Executive Council of Australian Jewry president Robert Goot called Wistrich “an intellectual giant who was a profound influence in educating people about the nature and history of anti-Semitism in its various mutated forms.

“His death is a terrible loss for humanity, especially in these times when Western civilisation is increasingly losing touch with the Enlightenment values that have made it great.”

Describing him as a “kind, gentle man,” Jeremy Jones, director of international and community affairs at the Australia/Israel & Jewish Affairs Council, said Wistrich was “an outstanding scholar in his studies of anti-Semitism … trying to analyse prejudice and bigotry in general”.

Jones recalled receiving support from Wistrich after he had been unsuccessfully sued by British Holocaust denier David Irving. Wistrich “was aware of research being done in Australia … it wasn’t just with me, but with everyone he’d meet who had played any public role in dealing with anti-Semitism”.

Hailing Wistrich as “the world’s pre-eminent scholar on anti-Semitism,” B’nai B’rith Anti-Defamation Commission chair Dr Dvir Abramovich said his “powerful legacy, courage, and dauntless commitment to bearing witness and to educating the public about the ­dangers of bigotry and prejudice, will live on forever in our hearts and minds”.

Writing in Quadrant Online, Australian author and commentator Daryl McCann recalled a landmark meeting between Wistrich and a group of Australian educators at Yad Vashem in 2012 when the Israeli scholar lectured on future prospects for teaching about the Holocaust. “Wistrich had a much more confronting story to tell about European anti-Semitism – namely, it was back with a vengeance.”

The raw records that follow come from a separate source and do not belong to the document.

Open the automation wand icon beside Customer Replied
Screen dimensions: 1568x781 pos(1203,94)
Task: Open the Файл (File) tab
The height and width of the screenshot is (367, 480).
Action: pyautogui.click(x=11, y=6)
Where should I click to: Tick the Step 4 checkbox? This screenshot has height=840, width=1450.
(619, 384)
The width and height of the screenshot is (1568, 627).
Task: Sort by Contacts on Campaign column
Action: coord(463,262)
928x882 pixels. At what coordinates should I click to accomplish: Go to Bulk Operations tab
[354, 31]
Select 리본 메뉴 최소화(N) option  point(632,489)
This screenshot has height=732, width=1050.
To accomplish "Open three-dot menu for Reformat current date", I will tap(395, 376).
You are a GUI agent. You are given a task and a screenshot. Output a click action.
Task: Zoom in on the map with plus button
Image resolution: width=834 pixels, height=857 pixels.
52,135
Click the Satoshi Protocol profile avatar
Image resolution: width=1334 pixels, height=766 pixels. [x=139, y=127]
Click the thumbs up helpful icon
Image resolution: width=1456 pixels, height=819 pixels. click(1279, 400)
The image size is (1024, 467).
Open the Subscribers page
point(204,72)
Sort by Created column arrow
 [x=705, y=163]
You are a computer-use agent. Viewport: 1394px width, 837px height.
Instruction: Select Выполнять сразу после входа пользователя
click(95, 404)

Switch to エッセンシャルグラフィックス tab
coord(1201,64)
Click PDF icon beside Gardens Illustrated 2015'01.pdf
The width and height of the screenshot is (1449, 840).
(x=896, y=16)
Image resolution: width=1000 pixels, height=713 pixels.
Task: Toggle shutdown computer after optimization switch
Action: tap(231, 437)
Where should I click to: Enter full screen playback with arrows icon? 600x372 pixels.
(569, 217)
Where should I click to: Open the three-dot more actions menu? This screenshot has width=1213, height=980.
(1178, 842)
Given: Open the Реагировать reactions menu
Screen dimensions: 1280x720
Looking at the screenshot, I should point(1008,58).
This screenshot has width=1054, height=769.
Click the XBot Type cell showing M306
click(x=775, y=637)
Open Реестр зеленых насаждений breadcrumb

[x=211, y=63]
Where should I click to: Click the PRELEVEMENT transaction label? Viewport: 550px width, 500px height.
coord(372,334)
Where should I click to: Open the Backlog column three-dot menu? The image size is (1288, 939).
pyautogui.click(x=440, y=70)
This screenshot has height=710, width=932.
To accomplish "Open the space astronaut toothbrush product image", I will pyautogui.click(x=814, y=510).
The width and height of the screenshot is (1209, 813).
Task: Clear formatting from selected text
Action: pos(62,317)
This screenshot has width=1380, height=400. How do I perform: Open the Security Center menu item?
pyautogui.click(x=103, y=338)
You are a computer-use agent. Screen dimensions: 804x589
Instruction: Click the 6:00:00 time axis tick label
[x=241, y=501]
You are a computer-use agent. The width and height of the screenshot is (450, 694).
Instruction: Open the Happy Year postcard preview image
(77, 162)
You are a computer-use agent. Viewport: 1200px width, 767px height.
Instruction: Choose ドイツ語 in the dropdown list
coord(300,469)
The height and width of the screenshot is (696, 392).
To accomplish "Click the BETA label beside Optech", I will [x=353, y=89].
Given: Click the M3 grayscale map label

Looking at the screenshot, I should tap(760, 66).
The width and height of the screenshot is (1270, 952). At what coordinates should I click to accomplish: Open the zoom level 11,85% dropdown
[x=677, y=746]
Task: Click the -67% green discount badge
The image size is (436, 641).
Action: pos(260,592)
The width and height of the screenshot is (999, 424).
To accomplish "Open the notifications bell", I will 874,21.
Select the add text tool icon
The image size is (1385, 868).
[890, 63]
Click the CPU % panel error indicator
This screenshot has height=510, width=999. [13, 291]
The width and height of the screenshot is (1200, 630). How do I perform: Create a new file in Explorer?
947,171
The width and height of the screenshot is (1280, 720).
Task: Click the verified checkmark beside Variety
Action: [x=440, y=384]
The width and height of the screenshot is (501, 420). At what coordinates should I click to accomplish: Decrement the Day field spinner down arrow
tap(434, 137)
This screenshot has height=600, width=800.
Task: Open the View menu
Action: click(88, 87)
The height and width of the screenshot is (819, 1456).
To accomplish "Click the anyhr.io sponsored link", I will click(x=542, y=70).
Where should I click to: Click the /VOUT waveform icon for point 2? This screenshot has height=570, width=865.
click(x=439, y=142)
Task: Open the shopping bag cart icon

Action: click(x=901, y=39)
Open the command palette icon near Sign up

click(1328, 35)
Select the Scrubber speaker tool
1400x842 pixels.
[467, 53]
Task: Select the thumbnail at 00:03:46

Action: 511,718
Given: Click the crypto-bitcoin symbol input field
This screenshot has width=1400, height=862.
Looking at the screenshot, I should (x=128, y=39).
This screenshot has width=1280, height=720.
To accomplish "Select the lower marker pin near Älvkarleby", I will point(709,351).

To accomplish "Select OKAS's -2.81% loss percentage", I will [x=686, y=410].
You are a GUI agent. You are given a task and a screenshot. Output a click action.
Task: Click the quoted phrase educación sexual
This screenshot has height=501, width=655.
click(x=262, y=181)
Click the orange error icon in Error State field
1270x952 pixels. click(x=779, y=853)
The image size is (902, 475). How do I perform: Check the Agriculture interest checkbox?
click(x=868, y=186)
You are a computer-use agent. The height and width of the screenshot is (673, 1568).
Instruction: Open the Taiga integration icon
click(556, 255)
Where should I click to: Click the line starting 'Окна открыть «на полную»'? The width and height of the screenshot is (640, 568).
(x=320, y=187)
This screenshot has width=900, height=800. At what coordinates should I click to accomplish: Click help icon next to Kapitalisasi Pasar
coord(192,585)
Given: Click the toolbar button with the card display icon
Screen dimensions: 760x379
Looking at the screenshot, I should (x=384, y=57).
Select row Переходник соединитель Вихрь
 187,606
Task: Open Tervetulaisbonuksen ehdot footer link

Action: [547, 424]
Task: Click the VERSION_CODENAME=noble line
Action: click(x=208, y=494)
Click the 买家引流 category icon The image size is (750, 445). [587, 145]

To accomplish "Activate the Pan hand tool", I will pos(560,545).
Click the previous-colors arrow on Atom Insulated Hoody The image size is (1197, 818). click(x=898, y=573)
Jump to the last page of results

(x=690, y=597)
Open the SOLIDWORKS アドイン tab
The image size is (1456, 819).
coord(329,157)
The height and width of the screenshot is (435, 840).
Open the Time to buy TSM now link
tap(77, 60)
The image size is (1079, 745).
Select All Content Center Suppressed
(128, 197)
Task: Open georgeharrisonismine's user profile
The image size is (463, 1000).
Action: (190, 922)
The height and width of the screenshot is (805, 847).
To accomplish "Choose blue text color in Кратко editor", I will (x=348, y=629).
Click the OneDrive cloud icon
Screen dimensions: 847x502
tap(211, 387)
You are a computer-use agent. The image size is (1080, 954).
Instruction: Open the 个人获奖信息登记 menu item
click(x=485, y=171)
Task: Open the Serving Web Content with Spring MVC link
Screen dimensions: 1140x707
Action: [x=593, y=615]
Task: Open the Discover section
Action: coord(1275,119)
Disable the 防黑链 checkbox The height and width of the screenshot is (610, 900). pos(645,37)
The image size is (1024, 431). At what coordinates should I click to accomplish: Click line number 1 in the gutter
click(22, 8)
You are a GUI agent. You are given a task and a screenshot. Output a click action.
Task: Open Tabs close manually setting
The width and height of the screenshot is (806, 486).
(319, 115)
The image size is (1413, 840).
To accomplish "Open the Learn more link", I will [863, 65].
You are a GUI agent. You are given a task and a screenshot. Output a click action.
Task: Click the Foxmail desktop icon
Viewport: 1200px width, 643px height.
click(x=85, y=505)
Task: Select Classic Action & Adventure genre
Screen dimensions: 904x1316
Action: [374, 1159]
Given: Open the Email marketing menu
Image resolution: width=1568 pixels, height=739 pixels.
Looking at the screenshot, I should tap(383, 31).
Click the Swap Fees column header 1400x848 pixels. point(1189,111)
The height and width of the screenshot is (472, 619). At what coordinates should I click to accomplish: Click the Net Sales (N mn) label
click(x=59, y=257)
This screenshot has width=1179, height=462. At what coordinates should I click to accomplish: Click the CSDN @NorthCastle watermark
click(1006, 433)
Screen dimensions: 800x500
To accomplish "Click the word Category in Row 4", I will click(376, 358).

Born in Kazakhstan in 1945 to parents who had fled Poland during World War II, Wistrich grew up in England, studying at Cambridge.

His books include Hitler and the Holocaust, Anti-Semitism, the Longest Hatred and Anti-Zionism and Anti-Semitism in the Contemporary World. In 2006, he was the academic adviser on the film, Obsession: Radical Islam’s War Against the West.

PETER KOHN

Robert Wistrich has passed away at the age of 71.